What's the point of passing ExceptionDispatchInfo around instead of just the Exception?

You're assuming that exceptions are immutable. This is not the case - an exception's StackTrace changes when it's re-thrown.

The purpose of ExceptionDispatchInfo.Capture is to capture a potentially mutating exception's StackTrace at a point in time:

void Foo() => throw new InvalidOperationException ("foo");

Exception original = null;
ExceptionDispatchInfo dispatchInfo = null;
try
{
    try
    {
        Foo();
    }
    catch (Exception ex)
    {
        original = ex;
        dispatchInfo = ExceptionDispatchInfo.Capture (ex);
        throw ex;
    }
}
catch (Exception ex2)
{
    // ex2 is the same object as ex.

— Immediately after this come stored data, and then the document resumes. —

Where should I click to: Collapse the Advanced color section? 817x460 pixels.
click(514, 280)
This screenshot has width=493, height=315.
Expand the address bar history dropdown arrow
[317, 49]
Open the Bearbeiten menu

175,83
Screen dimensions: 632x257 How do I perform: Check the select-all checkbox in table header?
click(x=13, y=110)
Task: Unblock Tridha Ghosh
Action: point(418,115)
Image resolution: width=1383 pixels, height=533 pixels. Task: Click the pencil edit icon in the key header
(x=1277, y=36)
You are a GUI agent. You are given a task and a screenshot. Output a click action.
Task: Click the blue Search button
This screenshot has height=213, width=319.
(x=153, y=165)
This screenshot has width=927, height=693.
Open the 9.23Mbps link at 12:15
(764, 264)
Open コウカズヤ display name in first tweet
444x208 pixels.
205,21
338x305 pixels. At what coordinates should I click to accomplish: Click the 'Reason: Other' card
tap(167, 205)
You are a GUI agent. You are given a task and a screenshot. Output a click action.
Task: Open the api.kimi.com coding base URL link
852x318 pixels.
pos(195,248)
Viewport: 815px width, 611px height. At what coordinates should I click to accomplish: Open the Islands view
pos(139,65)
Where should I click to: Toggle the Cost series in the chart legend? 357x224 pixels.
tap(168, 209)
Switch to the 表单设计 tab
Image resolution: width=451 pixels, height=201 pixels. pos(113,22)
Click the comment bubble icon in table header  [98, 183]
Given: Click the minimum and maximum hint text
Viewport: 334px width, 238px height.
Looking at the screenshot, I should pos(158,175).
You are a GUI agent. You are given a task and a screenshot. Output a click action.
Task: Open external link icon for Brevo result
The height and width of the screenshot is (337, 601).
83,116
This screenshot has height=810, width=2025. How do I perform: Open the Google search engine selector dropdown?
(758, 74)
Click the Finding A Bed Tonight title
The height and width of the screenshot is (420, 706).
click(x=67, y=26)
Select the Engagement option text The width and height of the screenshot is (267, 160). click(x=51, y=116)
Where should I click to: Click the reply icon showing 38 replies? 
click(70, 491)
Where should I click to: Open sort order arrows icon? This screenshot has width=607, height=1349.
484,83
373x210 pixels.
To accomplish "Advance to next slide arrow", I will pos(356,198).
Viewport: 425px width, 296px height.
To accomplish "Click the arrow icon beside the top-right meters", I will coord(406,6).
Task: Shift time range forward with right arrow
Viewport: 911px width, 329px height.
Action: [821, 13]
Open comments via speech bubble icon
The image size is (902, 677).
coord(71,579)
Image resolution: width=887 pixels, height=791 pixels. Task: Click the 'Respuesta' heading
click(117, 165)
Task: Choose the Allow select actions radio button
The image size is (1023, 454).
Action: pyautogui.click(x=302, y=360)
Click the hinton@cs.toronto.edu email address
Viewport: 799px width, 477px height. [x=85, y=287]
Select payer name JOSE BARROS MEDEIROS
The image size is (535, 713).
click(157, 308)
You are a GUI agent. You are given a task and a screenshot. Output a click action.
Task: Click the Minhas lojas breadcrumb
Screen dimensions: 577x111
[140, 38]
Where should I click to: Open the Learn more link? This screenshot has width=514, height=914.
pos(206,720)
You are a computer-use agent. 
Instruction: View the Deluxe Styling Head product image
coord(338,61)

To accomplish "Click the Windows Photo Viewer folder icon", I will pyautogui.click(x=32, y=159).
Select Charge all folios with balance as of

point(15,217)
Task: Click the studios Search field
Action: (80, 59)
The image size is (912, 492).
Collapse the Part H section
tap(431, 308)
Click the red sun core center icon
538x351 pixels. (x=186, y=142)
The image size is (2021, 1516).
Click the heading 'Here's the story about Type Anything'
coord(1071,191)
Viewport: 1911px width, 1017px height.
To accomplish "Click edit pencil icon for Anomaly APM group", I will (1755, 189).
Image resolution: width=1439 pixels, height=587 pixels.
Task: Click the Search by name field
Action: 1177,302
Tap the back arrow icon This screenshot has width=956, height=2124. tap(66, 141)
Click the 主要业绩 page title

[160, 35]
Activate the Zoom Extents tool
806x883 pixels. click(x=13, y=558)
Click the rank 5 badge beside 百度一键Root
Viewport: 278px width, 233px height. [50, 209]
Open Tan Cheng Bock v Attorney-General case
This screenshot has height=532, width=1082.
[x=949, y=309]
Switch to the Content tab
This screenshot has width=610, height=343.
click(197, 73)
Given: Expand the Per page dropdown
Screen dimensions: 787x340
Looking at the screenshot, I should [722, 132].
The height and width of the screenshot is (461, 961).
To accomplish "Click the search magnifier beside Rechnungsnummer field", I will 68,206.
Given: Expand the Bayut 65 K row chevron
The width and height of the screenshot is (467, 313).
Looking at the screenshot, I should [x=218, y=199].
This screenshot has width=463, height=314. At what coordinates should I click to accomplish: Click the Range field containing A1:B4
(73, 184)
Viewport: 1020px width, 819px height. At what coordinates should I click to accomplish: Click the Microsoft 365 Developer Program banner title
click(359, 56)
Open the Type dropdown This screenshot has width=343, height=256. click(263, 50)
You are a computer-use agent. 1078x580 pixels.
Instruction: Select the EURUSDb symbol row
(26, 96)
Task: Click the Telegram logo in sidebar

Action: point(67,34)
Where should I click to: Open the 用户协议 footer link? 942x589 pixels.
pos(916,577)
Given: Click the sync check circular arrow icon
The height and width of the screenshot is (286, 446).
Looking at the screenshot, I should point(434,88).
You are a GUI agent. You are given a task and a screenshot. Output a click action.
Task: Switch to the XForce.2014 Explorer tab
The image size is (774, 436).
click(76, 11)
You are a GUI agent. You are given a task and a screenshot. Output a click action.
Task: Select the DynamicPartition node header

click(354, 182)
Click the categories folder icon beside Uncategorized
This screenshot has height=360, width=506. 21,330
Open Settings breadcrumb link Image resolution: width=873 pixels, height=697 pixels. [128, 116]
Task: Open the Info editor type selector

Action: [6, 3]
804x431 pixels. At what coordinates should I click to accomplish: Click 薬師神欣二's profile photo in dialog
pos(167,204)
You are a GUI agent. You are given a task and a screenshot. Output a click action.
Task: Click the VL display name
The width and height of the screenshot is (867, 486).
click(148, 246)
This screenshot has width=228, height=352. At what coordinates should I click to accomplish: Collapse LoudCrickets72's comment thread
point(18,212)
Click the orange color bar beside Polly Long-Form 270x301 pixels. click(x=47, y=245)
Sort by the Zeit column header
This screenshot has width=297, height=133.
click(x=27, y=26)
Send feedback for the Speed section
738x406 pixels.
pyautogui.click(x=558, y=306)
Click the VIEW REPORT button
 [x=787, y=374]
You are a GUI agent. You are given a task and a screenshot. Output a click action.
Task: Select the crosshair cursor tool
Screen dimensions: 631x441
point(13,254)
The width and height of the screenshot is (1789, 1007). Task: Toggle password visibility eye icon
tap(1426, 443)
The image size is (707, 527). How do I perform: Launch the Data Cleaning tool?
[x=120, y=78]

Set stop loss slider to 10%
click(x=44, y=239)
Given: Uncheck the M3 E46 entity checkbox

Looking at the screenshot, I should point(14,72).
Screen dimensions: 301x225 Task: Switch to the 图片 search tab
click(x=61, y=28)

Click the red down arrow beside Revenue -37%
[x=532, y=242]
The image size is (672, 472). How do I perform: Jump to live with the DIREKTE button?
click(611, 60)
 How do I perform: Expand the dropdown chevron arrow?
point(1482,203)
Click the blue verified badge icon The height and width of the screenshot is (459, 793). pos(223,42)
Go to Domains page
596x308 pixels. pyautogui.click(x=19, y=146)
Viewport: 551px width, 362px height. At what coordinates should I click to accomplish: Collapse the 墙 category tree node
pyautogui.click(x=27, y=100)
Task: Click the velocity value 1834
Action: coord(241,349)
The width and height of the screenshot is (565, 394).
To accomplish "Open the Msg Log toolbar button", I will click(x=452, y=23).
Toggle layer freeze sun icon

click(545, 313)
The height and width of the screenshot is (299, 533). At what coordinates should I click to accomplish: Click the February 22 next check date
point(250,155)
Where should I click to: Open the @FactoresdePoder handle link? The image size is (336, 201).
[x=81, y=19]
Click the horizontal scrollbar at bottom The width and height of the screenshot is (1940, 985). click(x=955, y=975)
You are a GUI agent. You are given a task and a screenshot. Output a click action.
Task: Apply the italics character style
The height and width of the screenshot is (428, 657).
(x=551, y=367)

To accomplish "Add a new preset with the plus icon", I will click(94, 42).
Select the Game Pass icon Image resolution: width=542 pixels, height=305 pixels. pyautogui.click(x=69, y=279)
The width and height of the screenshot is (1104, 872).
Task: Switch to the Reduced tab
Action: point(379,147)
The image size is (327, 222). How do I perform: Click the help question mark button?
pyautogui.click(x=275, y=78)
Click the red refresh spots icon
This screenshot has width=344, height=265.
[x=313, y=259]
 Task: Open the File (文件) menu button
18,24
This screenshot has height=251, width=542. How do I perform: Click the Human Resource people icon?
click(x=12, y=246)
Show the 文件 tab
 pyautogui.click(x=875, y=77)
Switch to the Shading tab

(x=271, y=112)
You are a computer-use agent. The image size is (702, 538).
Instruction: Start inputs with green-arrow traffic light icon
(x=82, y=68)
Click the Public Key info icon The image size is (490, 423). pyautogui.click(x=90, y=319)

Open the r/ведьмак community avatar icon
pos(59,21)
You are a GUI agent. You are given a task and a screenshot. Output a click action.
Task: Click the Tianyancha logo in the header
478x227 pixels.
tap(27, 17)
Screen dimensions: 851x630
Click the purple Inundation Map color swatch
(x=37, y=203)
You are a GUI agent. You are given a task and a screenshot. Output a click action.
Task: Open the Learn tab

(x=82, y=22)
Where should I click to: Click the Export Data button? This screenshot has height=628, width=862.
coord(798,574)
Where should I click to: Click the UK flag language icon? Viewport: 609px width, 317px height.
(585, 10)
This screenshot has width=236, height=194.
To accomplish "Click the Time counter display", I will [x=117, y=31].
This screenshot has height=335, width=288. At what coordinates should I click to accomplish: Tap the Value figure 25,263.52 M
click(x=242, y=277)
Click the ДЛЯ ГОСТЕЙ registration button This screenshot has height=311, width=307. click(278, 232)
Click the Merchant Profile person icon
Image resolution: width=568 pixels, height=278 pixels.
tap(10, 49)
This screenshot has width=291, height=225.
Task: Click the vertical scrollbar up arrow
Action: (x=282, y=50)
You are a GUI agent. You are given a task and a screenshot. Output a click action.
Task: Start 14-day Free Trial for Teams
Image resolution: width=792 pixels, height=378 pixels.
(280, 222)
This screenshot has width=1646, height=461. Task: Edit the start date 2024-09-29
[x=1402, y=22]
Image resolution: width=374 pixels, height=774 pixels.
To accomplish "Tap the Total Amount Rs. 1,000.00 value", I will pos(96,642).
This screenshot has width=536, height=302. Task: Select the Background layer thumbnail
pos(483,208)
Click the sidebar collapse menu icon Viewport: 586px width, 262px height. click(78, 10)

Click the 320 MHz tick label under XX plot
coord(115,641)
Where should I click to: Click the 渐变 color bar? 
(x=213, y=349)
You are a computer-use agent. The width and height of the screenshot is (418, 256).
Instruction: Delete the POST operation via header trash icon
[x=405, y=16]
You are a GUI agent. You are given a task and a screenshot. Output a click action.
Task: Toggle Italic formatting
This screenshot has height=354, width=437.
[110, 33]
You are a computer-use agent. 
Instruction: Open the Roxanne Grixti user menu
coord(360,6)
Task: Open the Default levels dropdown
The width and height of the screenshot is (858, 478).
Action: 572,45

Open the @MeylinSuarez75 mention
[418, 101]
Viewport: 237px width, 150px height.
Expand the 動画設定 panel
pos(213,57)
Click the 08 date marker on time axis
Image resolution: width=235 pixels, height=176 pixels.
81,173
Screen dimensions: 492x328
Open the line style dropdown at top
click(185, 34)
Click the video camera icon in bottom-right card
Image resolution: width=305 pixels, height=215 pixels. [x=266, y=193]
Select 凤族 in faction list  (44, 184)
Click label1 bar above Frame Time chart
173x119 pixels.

But with a mutated StackTrace.
    Console.WriteLine (ex2 == original);  // True
}

// So now "original" has lost the StackTrace containing "Foo":
Console.WriteLine (original.StackTrace.Contains ("Foo"));  // False

// But dispatchInfo still has it:
try
{
    dispatchInfo.Throw ();
}
catch (Exception ex)
{
    Console.WriteLine (ex.StackTrace.Contains ("Foo"));   // True
}

ExceptionDispatchInfo is used to preserve the stack trace after an Exception is thrown, allowing you to catch that exception, not throwing it immediately (as part of a catch), and to raise such exception on a later point in the future.